### Exercise text:
Things are still pretty difficult for me right now. I know in my last blog I wrote about how I felt like I was needing something more than I have been getting, but I wasn't sure what that was. So, I decided to reach out first to my Remuda sisters, and ask for their support and advice. I am so, so glad I did that. No one understands better than them, who know my life story, and know what it's like to struggle with an eating disorder. So it was really awesome to hear back from them and know I am not alone.
I also emailed my therapist and dietitian. I basically wrote them what I wrote in my last blog. They both sent back really supportive responses. My therapist thinks it would be a good idea for me to start coming back in once a week, as supposed to every two weeks. I felt relieved when I wrote this. I had kind of hoped she would say this. But I was also scared she wouldn't think I needed it. And while I am somewhat embarrassed that I have to increase my sessions again, I really think that this is what I need. I really want to be able to figure out what has caused this increased struggle.
My dietitian suggested I come and see her more often. But I don't think I can afford that. She also suggested I write her daily emails containing my food intake/behaviors/thoughts. I decided to go with this option. Hopefully this will provide some much needed accountability.
So I am feeling more hopeful now that this increased support will get me back on track.

### Data under study:
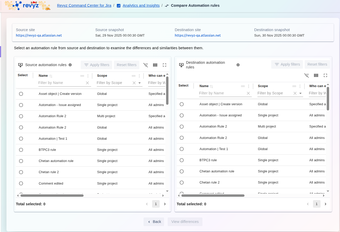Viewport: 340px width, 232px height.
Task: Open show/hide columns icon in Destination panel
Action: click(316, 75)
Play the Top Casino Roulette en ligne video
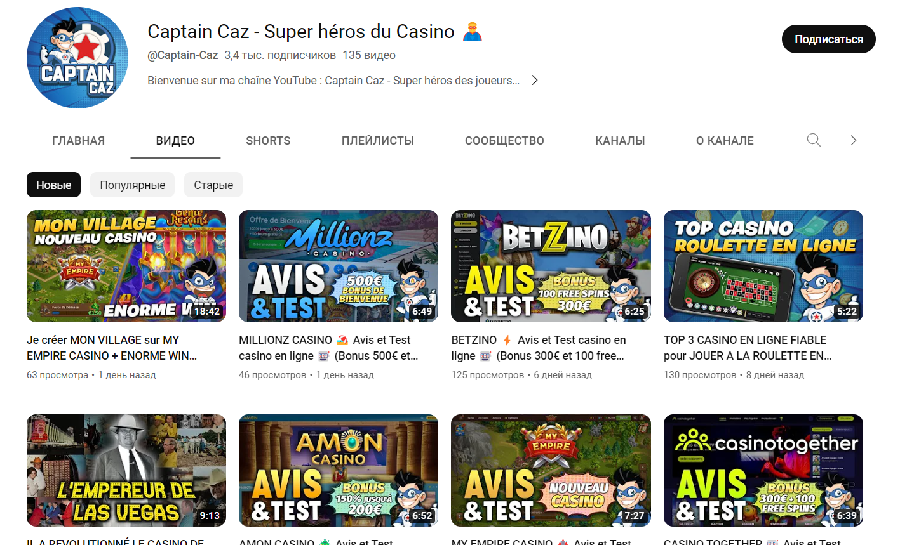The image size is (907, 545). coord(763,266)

--

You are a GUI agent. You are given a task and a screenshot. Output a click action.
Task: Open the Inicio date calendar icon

...

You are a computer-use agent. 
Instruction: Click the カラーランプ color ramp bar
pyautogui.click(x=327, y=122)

### Exercise instructions:
Can you continue the blog post about seeking more support in eating disorder recovery, starting right after its final sentence?

### Reply:
Eating has been difficult. I feel pretty significant anxiety surrounding meals. It's very frustrating. It reminds me of eating meals when I was in treatment. Eating was a chore, an assignment. After treatment, I fell back in love with my favorite foods and enjoyed eating. Up until a couple months ago, I almost felt like I was a "normal eater". I'm not going to lie, when my dietitian suggested I email her my daily food intake, part of me wanted to not respond, and just drop it. I have so much anxiety and shame about sharing with other people what I eat. But, I decided to go with my best judgement and start being accountable with my dietitian.

Sleeping has been difficult lately. I know that it probably had to do with the fact that I'm not getting enough nutrition, and the fact that I'm stressing out about various things. Hopefully I will sleep better this week.

Not much else going on.
Hopefully things will turn around soon.

2 comments:

  1. I believe things will turn around because you are being very proactive. You are not waiting until things get really bad. You have asked for help and assistance. I think you are doing pretty good.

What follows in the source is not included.